— Begin DATA TO USE —

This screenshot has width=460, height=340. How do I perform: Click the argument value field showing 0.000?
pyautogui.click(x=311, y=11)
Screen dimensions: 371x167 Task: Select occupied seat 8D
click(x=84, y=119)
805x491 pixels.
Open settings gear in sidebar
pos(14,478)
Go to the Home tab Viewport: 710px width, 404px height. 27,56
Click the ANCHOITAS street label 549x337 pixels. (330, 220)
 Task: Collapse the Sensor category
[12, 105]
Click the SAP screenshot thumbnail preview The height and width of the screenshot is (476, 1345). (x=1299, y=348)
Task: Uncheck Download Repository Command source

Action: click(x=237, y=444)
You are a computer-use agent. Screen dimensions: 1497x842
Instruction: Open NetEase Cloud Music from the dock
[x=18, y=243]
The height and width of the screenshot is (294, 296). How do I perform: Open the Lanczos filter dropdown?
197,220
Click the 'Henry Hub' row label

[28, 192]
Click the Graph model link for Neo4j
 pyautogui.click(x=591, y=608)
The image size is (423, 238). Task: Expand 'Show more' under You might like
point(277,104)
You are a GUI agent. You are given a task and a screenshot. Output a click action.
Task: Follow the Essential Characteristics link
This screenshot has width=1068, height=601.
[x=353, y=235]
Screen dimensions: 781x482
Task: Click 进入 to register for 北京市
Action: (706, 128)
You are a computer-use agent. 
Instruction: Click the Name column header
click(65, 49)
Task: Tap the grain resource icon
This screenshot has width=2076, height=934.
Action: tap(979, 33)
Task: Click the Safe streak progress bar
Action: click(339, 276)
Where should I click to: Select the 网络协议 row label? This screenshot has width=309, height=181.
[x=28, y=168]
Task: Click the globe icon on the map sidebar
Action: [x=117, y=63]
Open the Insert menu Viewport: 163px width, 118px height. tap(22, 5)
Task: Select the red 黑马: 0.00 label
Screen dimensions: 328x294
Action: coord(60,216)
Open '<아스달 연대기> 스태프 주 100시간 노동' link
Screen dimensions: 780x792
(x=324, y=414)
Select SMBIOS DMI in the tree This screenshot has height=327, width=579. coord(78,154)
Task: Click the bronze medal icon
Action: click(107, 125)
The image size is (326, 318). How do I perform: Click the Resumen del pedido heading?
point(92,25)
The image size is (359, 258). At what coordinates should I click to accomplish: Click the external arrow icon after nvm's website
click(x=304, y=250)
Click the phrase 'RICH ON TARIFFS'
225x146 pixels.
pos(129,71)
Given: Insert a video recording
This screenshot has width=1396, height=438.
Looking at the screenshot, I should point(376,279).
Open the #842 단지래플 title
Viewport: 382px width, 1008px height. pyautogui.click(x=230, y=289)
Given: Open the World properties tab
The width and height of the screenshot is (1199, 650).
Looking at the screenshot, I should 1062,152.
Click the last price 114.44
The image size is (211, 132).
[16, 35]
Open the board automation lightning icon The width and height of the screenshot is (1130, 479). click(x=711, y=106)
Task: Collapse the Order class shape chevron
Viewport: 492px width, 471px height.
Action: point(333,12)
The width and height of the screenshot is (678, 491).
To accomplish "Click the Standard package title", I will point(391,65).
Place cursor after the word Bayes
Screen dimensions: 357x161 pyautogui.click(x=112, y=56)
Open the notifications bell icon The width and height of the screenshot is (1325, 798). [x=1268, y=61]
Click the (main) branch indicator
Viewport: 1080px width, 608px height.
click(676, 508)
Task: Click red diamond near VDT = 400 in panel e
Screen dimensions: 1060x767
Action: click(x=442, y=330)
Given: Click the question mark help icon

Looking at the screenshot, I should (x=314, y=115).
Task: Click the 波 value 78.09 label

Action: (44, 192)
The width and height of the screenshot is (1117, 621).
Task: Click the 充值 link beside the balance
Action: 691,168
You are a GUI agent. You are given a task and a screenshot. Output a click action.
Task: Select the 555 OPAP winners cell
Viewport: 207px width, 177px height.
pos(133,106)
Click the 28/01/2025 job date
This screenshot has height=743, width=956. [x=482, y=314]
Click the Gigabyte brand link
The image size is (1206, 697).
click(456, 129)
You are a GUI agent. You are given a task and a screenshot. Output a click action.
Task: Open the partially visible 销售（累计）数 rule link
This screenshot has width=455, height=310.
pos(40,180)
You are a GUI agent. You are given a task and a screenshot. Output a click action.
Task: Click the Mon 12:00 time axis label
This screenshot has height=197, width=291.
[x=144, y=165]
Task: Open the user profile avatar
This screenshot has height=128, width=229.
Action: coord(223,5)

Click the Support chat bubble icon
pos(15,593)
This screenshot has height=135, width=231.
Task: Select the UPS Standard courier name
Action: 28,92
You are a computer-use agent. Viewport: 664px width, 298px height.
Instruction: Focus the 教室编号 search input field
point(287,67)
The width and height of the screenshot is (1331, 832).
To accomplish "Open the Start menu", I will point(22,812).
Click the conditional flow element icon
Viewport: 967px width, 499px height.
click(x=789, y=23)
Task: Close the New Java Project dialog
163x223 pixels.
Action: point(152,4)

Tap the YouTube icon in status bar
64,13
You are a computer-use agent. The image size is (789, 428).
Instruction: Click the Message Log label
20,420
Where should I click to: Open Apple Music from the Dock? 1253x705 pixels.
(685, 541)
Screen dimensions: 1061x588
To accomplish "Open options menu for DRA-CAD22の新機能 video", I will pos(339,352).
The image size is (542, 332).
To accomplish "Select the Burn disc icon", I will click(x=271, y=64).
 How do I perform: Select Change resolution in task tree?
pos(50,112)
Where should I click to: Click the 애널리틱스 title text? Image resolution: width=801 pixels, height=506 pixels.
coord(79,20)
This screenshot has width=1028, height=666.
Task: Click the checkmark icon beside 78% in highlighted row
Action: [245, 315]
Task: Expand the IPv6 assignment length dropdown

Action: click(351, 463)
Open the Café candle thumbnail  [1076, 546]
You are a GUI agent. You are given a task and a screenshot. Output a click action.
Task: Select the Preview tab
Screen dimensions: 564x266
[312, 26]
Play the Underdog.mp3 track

— End DATA TO USE —

*TASK TO COMPLETE:*
Reproduce all of the material above verbatim, keeping every line in its original order.

*COMPLETED EXERCISE:*
This screenshot has width=460, height=340. How do I perform: Click the argument value field showing 0.000?
pyautogui.click(x=311, y=11)
Screen dimensions: 371x167 Task: Select occupied seat 8D
click(x=84, y=119)
805x491 pixels.
Open settings gear in sidebar
pos(14,478)
Go to the Home tab Viewport: 710px width, 404px height. 27,56
Click the ANCHOITAS street label 549x337 pixels. (330, 220)
 Task: Collapse the Sensor category
[12, 105]
Click the SAP screenshot thumbnail preview The height and width of the screenshot is (476, 1345). (x=1299, y=348)
Task: Uncheck Download Repository Command source

Action: click(x=237, y=444)
You are a computer-use agent. Screen dimensions: 1497x842
Instruction: Open NetEase Cloud Music from the dock
[x=18, y=243]
The height and width of the screenshot is (294, 296). How do I perform: Open the Lanczos filter dropdown?
197,220
Click the 'Henry Hub' row label

[28, 192]
Click the Graph model link for Neo4j
 pyautogui.click(x=591, y=608)
The image size is (423, 238). Task: Expand 'Show more' under You might like
point(277,104)
You are a GUI agent. You are given a task and a screenshot. Output a click action.
Task: Follow the Essential Characteristics link
This screenshot has width=1068, height=601.
[x=353, y=235]
Screen dimensions: 781x482
Task: Click 进入 to register for 北京市
Action: (706, 128)
You are a computer-use agent. 
Instruction: Click the Name column header
click(65, 49)
Task: Tap the grain resource icon
This screenshot has width=2076, height=934.
Action: tap(979, 33)
Task: Click the Safe streak progress bar
Action: click(339, 276)
Where should I click to: Select the 网络协议 row label? This screenshot has width=309, height=181.
[x=28, y=168]
Task: Click the globe icon on the map sidebar
Action: [x=117, y=63]
Open the Insert menu Viewport: 163px width, 118px height. tap(22, 5)
Task: Select the red 黑马: 0.00 label
Screen dimensions: 328x294
Action: coord(60,216)
Open '<아스달 연대기> 스태프 주 100시간 노동' link
Screen dimensions: 780x792
(x=324, y=414)
Select SMBIOS DMI in the tree This screenshot has height=327, width=579. coord(78,154)
Task: Click the bronze medal icon
Action: click(107, 125)
The image size is (326, 318). How do I perform: Click the Resumen del pedido heading?
point(92,25)
The image size is (359, 258). At what coordinates should I click to accomplish: Click the external arrow icon after nvm's website
click(x=304, y=250)
Click the phrase 'RICH ON TARIFFS'
225x146 pixels.
pos(129,71)
Given: Insert a video recording
This screenshot has width=1396, height=438.
Looking at the screenshot, I should point(376,279).
Open the #842 단지래플 title
Viewport: 382px width, 1008px height. pyautogui.click(x=230, y=289)
Given: Open the World properties tab
The width and height of the screenshot is (1199, 650).
Looking at the screenshot, I should 1062,152.
Click the last price 114.44
The image size is (211, 132).
[16, 35]
Open the board automation lightning icon The width and height of the screenshot is (1130, 479). click(x=711, y=106)
Task: Collapse the Order class shape chevron
Viewport: 492px width, 471px height.
Action: point(333,12)
The width and height of the screenshot is (678, 491).
To accomplish "Click the Standard package title", I will point(391,65).
Place cursor after the word Bayes
Screen dimensions: 357x161 pyautogui.click(x=112, y=56)
Open the notifications bell icon The width and height of the screenshot is (1325, 798). [x=1268, y=61]
Click the (main) branch indicator
Viewport: 1080px width, 608px height.
click(676, 508)
Task: Click red diamond near VDT = 400 in panel e
Screen dimensions: 1060x767
Action: click(x=442, y=330)
Given: Click the question mark help icon

Looking at the screenshot, I should (x=314, y=115).
Task: Click the 波 value 78.09 label

Action: (44, 192)
The width and height of the screenshot is (1117, 621).
Task: Click the 充值 link beside the balance
Action: 691,168
You are a GUI agent. You are given a task and a screenshot. Output a click action.
Task: Select the 555 OPAP winners cell
Viewport: 207px width, 177px height.
pos(133,106)
Click the 28/01/2025 job date
This screenshot has height=743, width=956. [x=482, y=314]
Click the Gigabyte brand link
The image size is (1206, 697).
click(456, 129)
You are a GUI agent. You are given a task and a screenshot. Output a click action.
Task: Open the partially visible 销售（累计）数 rule link
This screenshot has width=455, height=310.
pos(40,180)
You are a GUI agent. You are given a task and a screenshot. Output a click action.
Task: Click the Mon 12:00 time axis label
This screenshot has height=197, width=291.
[x=144, y=165]
Task: Open the user profile avatar
This screenshot has height=128, width=229.
Action: coord(223,5)

Click the Support chat bubble icon
pos(15,593)
This screenshot has height=135, width=231.
Task: Select the UPS Standard courier name
Action: 28,92
You are a computer-use agent. Viewport: 664px width, 298px height.
Instruction: Focus the 教室编号 search input field
point(287,67)
The width and height of the screenshot is (1331, 832).
To accomplish "Open the Start menu", I will point(22,812).
Click the conditional flow element icon
Viewport: 967px width, 499px height.
click(x=789, y=23)
Task: Close the New Java Project dialog
163x223 pixels.
Action: point(152,4)

Tap the YouTube icon in status bar
64,13
You are a computer-use agent. The image size is (789, 428).
Instruction: Click the Message Log label
20,420
Where should I click to: Open Apple Music from the Dock? 1253x705 pixels.
(685, 541)
Screen dimensions: 1061x588
To accomplish "Open options menu for DRA-CAD22の新機能 video", I will pos(339,352).
The image size is (542, 332).
To accomplish "Select the Burn disc icon", I will click(x=271, y=64).
 How do I perform: Select Change resolution in task tree?
pos(50,112)
Where should I click to: Click the 애널리틱스 title text? Image resolution: width=801 pixels, height=506 pixels.
coord(79,20)
This screenshot has width=1028, height=666.
Task: Click the checkmark icon beside 78% in highlighted row
Action: [245, 315]
Task: Expand the IPv6 assignment length dropdown

Action: click(351, 463)
Open the Café candle thumbnail  [1076, 546]
You are a GUI agent. You are given a task and a screenshot. Output a click action.
Task: Select the Preview tab
Screen dimensions: 564x266
[312, 26]
Play the Underdog.mp3 track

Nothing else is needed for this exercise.